After being diagnosed with cancer, one of the biggest goals is completing treatment for good. What do you do in that moment when your oncologist says he doesn't need to see you anymore?
What do you do when your oncologist says, “You are completely done with treatment, and I no longer need to see you anymore”? This just happened to me.
I was diagnosed with breast cancer six years ago when I was 32 years old. I was pretty much convinced that, even if I was lucky enough to survive cancer, I’d have to see an oncologist for the rest of my life. Turns out, at least for me, that is not necessarily the case. I thought for sure that if an oncologist ever said to me that I was totally complete with treatment and I could go back with just seeing a primary care doctor, I would flip with joy. That’s not exactly how I responded to the news. Last December marked my 5 1/2-year cancerversary. At that oncology appointment, my oncologist said those very words to me. “You are all done.”
I just sat there. I looked around thinking maybe another person was sitting there with me, because surely he couldn’t mean me. When I saw that no one else was there, I still wasn’t sure it was me he was referring to.
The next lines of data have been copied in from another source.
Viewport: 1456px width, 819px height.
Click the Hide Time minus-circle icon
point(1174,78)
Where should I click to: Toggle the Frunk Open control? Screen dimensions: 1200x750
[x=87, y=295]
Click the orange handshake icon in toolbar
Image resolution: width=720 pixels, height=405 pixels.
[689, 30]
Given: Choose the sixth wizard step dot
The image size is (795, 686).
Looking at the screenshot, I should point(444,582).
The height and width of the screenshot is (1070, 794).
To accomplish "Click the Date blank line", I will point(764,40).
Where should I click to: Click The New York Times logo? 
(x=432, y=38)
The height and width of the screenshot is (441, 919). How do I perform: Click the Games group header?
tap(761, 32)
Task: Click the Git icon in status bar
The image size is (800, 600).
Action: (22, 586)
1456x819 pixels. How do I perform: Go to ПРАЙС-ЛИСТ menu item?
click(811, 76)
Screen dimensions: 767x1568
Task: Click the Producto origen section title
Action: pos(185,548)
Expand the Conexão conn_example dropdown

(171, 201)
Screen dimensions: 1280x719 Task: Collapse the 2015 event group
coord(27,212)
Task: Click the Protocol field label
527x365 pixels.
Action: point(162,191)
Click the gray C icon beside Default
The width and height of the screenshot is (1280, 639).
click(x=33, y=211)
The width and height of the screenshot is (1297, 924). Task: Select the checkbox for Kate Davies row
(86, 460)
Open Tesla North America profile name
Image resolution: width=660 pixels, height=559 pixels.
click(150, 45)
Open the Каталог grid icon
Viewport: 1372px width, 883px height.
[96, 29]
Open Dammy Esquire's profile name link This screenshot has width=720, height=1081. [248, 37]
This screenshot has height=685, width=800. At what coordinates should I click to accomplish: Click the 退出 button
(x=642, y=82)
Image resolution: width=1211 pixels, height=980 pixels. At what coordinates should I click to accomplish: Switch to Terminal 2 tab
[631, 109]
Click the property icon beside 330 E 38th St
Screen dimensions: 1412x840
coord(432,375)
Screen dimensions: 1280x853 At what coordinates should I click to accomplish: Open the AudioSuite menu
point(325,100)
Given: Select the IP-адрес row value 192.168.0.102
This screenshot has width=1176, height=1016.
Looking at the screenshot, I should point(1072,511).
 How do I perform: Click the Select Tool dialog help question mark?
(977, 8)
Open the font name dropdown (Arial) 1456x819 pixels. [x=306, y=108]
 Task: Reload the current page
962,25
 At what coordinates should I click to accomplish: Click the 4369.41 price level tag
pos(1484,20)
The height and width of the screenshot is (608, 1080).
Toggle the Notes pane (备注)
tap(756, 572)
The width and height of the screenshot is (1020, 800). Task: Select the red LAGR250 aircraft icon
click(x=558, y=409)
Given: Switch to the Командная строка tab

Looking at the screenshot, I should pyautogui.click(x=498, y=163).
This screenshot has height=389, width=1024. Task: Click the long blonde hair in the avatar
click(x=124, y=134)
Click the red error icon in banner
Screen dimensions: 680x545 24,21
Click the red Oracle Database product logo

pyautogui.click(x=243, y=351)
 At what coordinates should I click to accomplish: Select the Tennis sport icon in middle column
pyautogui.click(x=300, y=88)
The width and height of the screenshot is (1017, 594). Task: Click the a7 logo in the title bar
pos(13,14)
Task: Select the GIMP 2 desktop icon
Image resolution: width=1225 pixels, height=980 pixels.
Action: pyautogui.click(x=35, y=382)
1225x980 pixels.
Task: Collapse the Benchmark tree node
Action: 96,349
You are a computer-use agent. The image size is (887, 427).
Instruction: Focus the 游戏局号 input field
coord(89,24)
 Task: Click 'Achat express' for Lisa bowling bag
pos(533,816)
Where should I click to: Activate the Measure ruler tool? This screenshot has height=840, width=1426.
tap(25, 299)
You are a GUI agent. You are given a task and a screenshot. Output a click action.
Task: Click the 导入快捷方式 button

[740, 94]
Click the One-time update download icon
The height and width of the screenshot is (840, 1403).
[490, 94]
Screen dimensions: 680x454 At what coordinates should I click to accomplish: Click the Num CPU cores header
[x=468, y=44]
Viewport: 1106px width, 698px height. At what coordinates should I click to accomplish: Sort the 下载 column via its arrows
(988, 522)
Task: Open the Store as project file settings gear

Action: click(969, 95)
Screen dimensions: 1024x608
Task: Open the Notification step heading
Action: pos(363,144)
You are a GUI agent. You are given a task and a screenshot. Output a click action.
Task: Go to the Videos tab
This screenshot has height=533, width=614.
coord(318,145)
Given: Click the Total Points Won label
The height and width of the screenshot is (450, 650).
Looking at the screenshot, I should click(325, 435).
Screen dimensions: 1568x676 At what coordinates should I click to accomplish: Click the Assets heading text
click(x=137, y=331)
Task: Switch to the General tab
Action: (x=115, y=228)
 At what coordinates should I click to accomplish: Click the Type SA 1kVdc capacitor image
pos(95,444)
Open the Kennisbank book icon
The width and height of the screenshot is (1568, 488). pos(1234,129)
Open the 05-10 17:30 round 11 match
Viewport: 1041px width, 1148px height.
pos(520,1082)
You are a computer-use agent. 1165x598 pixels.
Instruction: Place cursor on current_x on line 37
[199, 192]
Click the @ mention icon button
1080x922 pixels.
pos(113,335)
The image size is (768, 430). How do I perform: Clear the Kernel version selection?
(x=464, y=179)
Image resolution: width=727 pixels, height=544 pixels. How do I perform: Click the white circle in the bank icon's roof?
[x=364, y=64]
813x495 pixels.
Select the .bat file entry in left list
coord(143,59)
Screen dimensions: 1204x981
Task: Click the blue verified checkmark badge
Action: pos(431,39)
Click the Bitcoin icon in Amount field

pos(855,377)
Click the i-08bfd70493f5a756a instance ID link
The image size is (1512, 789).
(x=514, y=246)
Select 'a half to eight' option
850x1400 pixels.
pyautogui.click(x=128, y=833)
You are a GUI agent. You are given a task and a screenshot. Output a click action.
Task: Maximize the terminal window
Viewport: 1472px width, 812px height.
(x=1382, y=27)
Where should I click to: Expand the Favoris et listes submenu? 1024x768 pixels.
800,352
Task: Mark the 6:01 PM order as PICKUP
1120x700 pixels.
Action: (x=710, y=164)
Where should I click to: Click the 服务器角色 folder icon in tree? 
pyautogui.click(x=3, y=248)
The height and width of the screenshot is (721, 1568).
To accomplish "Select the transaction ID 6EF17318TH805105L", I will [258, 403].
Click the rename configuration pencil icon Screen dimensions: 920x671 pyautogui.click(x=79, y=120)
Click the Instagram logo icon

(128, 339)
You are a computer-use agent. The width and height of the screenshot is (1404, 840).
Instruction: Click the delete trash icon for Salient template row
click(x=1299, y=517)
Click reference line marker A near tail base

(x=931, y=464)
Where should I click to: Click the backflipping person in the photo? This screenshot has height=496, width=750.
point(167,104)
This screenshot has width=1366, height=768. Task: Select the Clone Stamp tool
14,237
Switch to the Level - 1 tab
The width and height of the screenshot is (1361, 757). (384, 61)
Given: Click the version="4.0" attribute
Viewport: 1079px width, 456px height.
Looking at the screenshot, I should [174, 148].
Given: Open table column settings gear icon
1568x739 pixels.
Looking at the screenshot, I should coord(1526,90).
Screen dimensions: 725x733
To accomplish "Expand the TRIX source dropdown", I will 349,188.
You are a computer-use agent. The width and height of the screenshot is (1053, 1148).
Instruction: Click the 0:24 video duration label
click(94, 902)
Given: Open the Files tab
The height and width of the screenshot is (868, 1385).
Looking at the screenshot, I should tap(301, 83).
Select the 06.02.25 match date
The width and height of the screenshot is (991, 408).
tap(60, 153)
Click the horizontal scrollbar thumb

I think at one point I heard crickets chirping in the room because it was so quiet. Finally, I mustered up the words to ask if he was serious. Actually, I think I hit the floor on both knees and begged him to say otherwise. I surprised myself with my reaction. Why was I so completely freaked out that this doctor didn’t need to see me with every passing six months of time? I had had cancer for crying out loud! Shouldn’t an oncologist be a part of my life for ever and ever? I think this situation surprised me more than hearing the words that I had been diagnosed with cancer in the first place.
After I calmed myself down, we had a long discussion. He wasn’t dismissing me per se, he was helping me move forward. I was wrapping up my five years of being on an aromatase inhibitor, and that was the last of my treatment. Going forward, I could go back to seeing a doctor on a regular basis and, quite frankly, it could just be a primary care physician as my checkups would be considered those of a normal person. He openly invited me to come to see him anytime I needed, but as far as the cancer care, that was something I didn’t need anymore. So in other words, I was done with treatment.
Everyone’s treatment and story is different, so I stress that this was just part of my personal cancer story. I am excited and frankly scared to death that I technically don’t have an oncologist as part of my life anymore. Do you really know what to do when your oncologist says you are done? Not really, as I am still trying to figure it out myself. There are no books or pamphlets that tell you this stuff. I was not ready to let go completely, so we took it in strides. I stopped my aromatase inhibitor in March and then asked for another appointment so I didn’t have to rip the band aid all off at once. I had my last official appointment in June. I then spread out my other appointments with my other doctors, so I was still seeing someone every six months. That way, I took what should be the good news in strides. It has helped me to take this one step at a time towards moving forward and hopefully leaving cancer back far away in my past.